Most Thomas Jefferson baseball players want coach back
Most returning Thomas Jefferson High School baseball players who responded to a survey said they would like to see their former coach return this school year, according to leaders of the baseball boosters organization.
Thomas Jefferson High School baseball booster vice president Bill Coholan and treasurer Flip Benack presented school board members on Tuesday with the results of a survey completed by 32 parents who shared their thoughts on the district's baseball program, the coach and if they wanted him to return this year.

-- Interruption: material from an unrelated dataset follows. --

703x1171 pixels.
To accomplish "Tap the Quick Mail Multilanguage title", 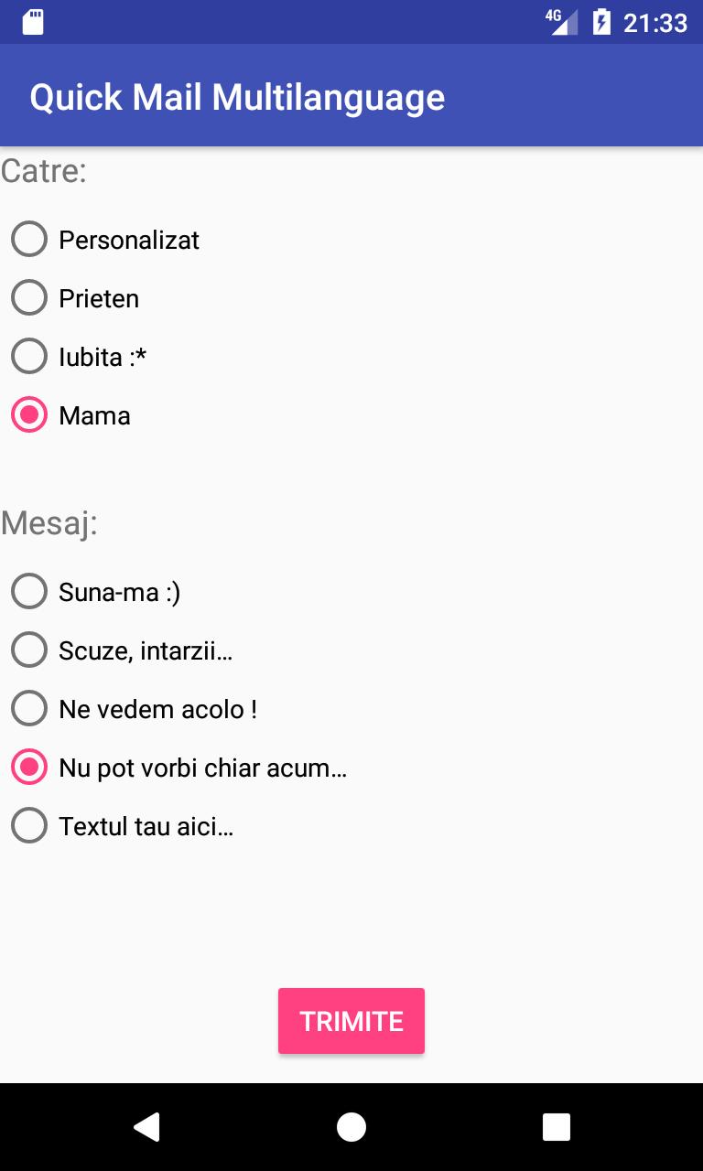I will click(237, 97).
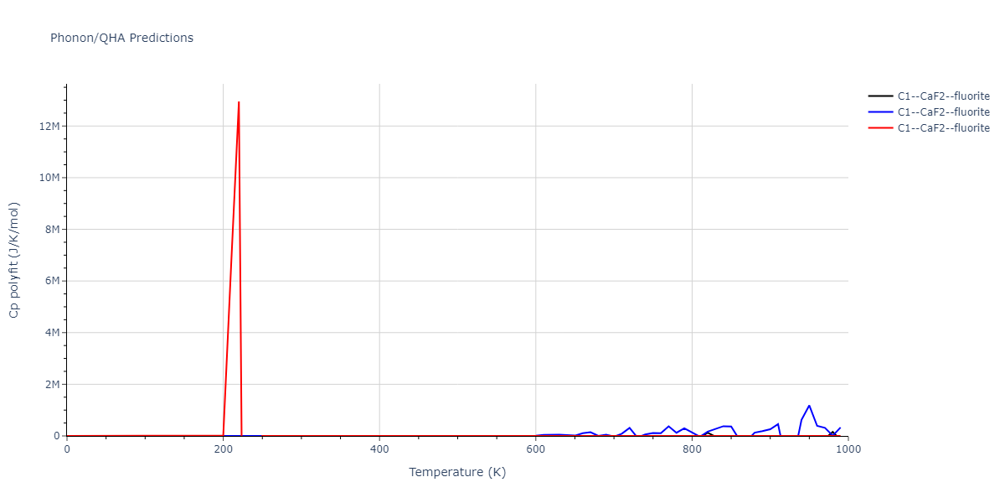The height and width of the screenshot is (503, 1005).
Task: Click the tallest blue peak near 950 K
Action: click(809, 406)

School board members in June approved opening the varsity baseball coaching position for the 2013-14 school year. Former major-league baseball player Kevin Gryboski held the position for one year.
Gryboski could not be reached for comment.
Superintendent Michael Panza said at the time that there was an issue with the coach after a game that was “to the level” that district leaders opted to open the position. Panza, who declined to comment on the opening Tuesday, other than to say that 14 people had applied for the opening, has since said that Gryboski was allowed to reapply for the position.
“I really can't talk about it,” he said, saying that it is a personnel matter.
There was an issue with the language used by the coach, both Coholan and Benack said. Gryboski was suspended and apologized for his actions, they said.
The survey distributed to families of returning varsity, junior varsity and freshman in the baseball program included questions like: “Do you feel that we should come back to the school board and recommend rehiring Kevin or bringing back Coach Gryboski?” Benack said. “There was a 70 percent vote on the survey saying that we should.”
Interviews for a new head coach will be held during the next few weeks, Panza said.
School board members on Tuesday approved a code of professional conduct that all district coaches must adhere to, effective immediately.
Leaders had discussed adopting a code of conduct last year and decided to implement it when the new superintendent came on board late last month, Panza said.
The code states that coaches “must not use profanity, gender, ethnic or racial slurs, or demeaning language or gestures of any kind toward students, fellow coaches, officials or other adults.”
Violations will be reviewed and subject to discipline and could result in termination. Coaches also will take an active role in prevention of drug, alcohol and tobacco abuse and will work to promote dignity and civility, the code states.